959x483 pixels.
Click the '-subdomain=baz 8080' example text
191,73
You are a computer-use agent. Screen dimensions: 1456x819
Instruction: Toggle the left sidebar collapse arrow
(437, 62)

• • • •

### Exercise
Collect every line of the records that contains the string "agent".

### Response
You are a computer-use agent. Screen dimensions: 1456x819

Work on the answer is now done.